Saved entries:
_____
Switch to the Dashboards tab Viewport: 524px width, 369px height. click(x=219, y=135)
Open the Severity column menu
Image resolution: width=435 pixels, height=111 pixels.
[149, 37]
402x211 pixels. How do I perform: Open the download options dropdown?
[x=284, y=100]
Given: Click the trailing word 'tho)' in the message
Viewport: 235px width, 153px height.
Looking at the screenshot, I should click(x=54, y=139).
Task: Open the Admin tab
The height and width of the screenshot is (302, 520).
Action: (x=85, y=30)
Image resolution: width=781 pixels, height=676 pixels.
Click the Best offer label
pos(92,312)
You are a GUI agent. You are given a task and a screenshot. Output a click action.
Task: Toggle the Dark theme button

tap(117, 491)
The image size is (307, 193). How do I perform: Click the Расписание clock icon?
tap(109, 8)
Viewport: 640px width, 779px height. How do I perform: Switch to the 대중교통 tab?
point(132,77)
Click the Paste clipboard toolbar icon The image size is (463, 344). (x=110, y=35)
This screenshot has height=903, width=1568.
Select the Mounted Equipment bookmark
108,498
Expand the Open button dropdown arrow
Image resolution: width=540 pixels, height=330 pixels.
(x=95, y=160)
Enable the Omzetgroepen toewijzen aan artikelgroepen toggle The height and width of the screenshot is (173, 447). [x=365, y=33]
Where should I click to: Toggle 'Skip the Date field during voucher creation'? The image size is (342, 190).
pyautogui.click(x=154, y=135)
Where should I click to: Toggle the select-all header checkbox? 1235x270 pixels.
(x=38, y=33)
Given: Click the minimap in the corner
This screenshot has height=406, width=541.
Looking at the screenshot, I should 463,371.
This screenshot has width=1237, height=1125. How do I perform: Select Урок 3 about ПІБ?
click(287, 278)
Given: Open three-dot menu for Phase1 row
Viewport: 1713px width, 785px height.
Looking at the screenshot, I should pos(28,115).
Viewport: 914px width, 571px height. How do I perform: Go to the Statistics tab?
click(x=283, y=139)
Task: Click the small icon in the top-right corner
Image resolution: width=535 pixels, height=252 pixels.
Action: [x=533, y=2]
_____
:: The task ::
Among the lines above, some may hold the string "corner". State how many, giving the number alone.

:: Output ::
2